Problem to solve: Write out the rows below verbatim, beginning with the line that contains "630x1391 pixels. Task: Tap the word" and stopping after the line that contains "coord(420,950)", and include nothing else.

— Start of Data extract —

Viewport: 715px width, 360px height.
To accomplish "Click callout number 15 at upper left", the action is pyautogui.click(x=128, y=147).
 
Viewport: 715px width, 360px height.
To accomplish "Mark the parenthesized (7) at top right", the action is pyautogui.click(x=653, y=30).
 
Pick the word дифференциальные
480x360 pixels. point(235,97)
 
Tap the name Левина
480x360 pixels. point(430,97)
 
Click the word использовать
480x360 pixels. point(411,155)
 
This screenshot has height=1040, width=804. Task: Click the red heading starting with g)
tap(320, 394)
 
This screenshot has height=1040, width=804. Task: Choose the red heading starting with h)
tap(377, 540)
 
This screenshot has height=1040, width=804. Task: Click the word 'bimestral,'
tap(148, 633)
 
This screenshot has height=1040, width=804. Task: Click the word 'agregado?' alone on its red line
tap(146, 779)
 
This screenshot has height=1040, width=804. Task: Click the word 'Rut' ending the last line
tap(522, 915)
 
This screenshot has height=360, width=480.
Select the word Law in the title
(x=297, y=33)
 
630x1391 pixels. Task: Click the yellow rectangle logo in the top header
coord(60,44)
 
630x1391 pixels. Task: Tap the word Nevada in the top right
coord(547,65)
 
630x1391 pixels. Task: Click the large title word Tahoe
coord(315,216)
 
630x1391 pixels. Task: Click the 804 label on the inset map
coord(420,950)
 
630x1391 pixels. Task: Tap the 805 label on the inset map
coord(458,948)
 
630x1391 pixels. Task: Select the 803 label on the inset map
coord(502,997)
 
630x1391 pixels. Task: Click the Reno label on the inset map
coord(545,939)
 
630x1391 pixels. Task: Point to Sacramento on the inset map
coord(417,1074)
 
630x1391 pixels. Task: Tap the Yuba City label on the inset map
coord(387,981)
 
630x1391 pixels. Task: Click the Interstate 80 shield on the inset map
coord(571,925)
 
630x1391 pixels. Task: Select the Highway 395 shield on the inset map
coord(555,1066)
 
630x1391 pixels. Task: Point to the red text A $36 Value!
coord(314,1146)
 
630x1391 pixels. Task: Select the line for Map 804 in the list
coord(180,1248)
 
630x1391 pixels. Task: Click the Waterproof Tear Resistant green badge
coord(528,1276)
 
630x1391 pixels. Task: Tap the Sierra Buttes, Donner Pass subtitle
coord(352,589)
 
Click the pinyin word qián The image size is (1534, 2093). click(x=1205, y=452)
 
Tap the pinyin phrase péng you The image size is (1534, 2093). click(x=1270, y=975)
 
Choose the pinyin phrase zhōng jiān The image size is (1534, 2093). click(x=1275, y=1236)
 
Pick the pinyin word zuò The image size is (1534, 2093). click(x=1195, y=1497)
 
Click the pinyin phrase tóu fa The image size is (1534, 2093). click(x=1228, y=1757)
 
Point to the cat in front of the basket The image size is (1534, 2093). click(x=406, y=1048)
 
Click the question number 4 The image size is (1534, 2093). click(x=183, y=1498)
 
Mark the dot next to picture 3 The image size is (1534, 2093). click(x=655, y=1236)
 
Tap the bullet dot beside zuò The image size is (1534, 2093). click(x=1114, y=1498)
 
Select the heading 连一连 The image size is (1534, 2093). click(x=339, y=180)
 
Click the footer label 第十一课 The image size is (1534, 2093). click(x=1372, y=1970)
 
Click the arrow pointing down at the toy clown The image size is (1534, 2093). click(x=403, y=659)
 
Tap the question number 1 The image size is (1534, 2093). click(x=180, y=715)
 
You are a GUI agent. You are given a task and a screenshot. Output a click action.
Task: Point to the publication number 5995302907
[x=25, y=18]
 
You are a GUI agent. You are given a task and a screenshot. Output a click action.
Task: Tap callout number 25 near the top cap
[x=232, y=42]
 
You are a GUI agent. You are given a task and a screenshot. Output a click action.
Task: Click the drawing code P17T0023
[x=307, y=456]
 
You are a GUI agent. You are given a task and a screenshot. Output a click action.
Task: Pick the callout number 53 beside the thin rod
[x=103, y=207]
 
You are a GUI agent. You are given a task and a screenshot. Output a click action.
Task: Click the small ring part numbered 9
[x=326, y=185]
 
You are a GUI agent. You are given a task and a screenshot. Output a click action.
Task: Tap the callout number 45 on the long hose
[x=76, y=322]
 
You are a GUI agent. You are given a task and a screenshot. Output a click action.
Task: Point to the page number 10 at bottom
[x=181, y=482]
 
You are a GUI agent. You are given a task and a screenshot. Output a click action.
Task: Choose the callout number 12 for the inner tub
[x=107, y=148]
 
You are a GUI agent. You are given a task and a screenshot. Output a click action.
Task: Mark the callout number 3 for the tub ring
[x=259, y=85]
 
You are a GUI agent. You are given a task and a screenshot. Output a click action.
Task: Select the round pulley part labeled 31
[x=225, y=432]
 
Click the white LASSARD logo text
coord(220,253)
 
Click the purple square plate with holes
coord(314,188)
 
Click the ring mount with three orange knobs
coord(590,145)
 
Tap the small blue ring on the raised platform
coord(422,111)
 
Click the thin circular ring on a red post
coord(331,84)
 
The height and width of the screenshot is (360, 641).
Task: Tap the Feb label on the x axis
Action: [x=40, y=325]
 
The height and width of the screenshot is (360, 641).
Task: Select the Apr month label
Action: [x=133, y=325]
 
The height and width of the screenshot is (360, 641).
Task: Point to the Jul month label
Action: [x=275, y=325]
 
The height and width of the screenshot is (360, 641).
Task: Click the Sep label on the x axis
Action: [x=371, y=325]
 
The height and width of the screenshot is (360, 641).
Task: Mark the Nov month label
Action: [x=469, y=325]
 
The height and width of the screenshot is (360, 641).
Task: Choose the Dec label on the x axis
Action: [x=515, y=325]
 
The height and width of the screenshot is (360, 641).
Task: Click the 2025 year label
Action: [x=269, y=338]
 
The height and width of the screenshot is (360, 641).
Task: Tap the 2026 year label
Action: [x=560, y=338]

— End of Data extract —

Task output:
630x1391 pixels. Task: Tap the word Nevada in the top right
coord(547,65)
 
630x1391 pixels. Task: Click the large title word Tahoe
coord(315,216)
 
630x1391 pixels. Task: Click the 804 label on the inset map
coord(420,950)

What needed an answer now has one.